# [PROBLEM]
Please repeat, word for word, the part of the passage on musical settings of "Omkring tiggarn från Luossa" that opens with the words containing "The poem was" and closes with "Äppelblom elva dikter.".
━━━━━ PASSAGE
The singer Gunnar Turesson noted in his 1976 book Visor och skaldeminnen that Andersson had emphasised that "Omkring tiggarn från Luossa" should "be read and not sung". Despite this, the poem has repeatedly been set to music and recorded as a song.
In 1938, the composer Josef Jonsson set it as a "melodrama for orchestra".
The poem was set to music by the Swedish singer and musician Gunde Johansson in 1954, re-released on his 1963 album Dan Anderssons Dikter Och Visor. From November 1972, the version by the Hootenanny Singers reached second place in the Swedish Svensktoppen charts, and remained listed there for 52 weeks. The ABBA musician Björn Ulvaeus, who had been in the Hootenanny Singers, stated that the song had probably been their biggest hit, coming to his mind when his bandmate Hansi Schwartz died.

In 1979, the composer David Grufman published a new setting of the poem in his book of musical scores Äppelblom elva dikter.
Thorstein Bergman performed it on his 1988 album Dan Andersson. In 2000, the poet and musician Ulf Lundell recorded the song on his album 'Evangeline'.
━━━━━━━━━━
━━━━━ INPUT DATA
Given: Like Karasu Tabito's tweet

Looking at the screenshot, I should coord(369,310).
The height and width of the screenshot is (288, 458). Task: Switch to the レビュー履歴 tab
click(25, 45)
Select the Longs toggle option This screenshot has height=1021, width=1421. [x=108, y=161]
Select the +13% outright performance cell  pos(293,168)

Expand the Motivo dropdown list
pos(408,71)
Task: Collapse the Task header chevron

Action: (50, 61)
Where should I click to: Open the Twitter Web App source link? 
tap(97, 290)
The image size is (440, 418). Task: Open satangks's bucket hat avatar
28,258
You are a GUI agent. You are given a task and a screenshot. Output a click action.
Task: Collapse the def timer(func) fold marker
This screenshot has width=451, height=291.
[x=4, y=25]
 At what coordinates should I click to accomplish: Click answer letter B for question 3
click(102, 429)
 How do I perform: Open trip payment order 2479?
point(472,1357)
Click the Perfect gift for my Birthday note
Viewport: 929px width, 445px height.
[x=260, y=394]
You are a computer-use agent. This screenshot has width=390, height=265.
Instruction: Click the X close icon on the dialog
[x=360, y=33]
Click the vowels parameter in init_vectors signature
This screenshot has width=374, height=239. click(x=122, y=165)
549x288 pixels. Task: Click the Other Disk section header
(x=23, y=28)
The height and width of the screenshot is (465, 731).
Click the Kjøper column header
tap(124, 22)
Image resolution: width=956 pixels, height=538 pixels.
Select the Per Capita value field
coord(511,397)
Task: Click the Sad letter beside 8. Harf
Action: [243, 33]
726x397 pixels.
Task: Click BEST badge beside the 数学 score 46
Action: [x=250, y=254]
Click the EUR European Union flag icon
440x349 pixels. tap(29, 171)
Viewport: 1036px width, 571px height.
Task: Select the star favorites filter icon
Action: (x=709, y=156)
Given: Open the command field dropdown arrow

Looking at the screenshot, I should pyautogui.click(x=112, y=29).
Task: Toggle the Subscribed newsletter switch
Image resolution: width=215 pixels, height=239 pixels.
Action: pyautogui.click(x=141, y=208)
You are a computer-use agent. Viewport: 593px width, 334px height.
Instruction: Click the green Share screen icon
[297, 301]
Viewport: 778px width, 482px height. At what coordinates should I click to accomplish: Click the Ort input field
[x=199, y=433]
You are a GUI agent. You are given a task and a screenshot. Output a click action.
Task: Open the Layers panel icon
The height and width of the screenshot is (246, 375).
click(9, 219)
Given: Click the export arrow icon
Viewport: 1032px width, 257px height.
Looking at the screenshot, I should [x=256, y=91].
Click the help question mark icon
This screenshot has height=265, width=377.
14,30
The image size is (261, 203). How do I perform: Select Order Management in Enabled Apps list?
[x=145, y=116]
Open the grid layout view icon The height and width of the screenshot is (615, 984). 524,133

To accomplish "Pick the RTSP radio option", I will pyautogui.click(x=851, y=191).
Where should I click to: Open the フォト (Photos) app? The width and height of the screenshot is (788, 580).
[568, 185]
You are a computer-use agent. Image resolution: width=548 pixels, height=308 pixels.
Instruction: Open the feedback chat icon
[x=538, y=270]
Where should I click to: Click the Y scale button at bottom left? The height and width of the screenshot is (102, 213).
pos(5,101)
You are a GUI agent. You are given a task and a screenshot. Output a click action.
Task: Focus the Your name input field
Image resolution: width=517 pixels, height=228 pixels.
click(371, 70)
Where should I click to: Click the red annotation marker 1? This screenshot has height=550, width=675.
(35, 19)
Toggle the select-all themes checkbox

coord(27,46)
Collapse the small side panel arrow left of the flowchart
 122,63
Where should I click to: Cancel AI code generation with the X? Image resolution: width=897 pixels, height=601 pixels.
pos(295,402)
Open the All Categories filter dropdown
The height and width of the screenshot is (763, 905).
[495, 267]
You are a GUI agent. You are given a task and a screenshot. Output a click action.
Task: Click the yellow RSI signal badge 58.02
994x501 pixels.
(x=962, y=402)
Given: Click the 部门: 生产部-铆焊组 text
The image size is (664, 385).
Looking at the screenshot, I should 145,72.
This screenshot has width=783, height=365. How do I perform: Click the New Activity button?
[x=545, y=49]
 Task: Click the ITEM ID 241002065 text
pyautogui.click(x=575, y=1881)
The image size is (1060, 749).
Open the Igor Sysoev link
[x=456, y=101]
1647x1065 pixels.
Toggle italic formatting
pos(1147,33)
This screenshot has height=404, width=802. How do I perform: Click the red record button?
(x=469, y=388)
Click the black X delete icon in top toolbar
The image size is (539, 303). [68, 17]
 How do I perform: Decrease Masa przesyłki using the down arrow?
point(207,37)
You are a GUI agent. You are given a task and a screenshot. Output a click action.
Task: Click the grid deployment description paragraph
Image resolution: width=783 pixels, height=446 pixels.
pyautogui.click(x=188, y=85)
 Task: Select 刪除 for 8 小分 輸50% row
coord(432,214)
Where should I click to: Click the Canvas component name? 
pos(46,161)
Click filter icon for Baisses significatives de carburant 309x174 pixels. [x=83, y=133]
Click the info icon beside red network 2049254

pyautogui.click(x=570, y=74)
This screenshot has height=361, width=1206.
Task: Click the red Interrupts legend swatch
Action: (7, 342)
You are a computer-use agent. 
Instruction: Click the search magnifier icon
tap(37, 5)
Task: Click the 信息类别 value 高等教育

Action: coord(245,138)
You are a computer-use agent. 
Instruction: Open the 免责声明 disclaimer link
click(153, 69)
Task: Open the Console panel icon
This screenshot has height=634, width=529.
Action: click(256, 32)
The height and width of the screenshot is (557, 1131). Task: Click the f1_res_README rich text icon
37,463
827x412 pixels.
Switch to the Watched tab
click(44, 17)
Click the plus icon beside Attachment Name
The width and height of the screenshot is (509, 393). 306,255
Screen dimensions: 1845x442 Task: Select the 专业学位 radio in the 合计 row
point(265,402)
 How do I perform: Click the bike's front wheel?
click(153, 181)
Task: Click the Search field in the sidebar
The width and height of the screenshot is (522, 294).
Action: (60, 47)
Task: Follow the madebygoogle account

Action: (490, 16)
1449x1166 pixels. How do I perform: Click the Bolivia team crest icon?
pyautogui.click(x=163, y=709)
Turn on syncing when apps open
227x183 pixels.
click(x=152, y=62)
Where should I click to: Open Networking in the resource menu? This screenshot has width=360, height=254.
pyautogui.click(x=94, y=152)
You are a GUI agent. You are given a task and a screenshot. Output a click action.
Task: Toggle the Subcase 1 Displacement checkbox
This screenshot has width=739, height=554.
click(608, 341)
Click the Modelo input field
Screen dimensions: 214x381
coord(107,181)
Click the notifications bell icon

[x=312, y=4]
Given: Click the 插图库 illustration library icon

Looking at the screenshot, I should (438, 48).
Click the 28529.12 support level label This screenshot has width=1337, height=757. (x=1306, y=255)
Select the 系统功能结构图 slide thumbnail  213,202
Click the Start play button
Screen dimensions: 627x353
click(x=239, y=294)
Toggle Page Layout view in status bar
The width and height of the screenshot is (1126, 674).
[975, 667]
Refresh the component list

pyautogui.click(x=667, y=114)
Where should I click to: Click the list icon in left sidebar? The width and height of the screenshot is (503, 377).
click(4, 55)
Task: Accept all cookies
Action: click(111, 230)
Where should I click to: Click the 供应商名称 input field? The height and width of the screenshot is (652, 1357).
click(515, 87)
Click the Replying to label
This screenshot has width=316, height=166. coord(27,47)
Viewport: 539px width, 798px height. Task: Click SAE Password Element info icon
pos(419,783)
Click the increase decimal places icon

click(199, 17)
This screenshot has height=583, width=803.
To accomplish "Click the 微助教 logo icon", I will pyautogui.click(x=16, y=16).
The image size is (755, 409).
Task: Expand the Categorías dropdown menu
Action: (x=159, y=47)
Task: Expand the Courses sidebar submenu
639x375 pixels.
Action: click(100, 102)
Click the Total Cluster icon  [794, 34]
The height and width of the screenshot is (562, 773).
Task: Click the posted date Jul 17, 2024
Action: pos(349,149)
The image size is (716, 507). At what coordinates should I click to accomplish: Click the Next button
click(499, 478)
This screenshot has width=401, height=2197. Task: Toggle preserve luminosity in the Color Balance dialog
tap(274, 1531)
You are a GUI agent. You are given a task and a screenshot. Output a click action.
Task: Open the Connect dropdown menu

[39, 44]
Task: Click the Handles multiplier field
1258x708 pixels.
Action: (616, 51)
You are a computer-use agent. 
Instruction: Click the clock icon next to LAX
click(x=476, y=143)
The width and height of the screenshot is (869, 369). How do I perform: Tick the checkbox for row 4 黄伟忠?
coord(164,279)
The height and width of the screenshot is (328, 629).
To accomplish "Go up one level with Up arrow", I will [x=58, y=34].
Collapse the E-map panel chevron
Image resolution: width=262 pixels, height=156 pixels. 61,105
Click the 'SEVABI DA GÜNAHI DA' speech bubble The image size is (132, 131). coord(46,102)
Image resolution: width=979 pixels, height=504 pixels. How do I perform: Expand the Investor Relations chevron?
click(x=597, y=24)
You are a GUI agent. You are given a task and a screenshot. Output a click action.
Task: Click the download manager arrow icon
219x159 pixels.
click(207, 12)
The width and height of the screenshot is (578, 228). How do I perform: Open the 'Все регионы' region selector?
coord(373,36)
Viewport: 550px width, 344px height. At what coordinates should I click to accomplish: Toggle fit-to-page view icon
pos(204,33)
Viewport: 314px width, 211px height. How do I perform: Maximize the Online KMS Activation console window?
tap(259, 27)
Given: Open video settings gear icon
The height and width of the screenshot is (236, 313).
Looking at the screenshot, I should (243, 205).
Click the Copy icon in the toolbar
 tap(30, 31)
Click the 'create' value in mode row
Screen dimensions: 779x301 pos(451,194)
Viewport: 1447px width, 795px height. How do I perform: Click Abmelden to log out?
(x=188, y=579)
━━━━━━━━━━
# [WRITTEN ANSWER]
The poem was set to music by the Swedish singer and musician Gunde Johansson in 1954, re-released on his 1963 album Dan Anderssons Dikter Och Visor. From November 1972, the version by the Hootenanny Singers reached second place in the Swedish Svensktoppen charts, and remained listed there for 52 weeks. The ABBA musician Björn Ulvaeus, who had been in the Hootenanny Singers, stated that the song had probably been their biggest hit, coming to his mind when his bandmate Hansi Schwartz died.

In 1979, the composer David Grufman published a new setting of the poem in his book of musical scores Äppelblom elva dikter.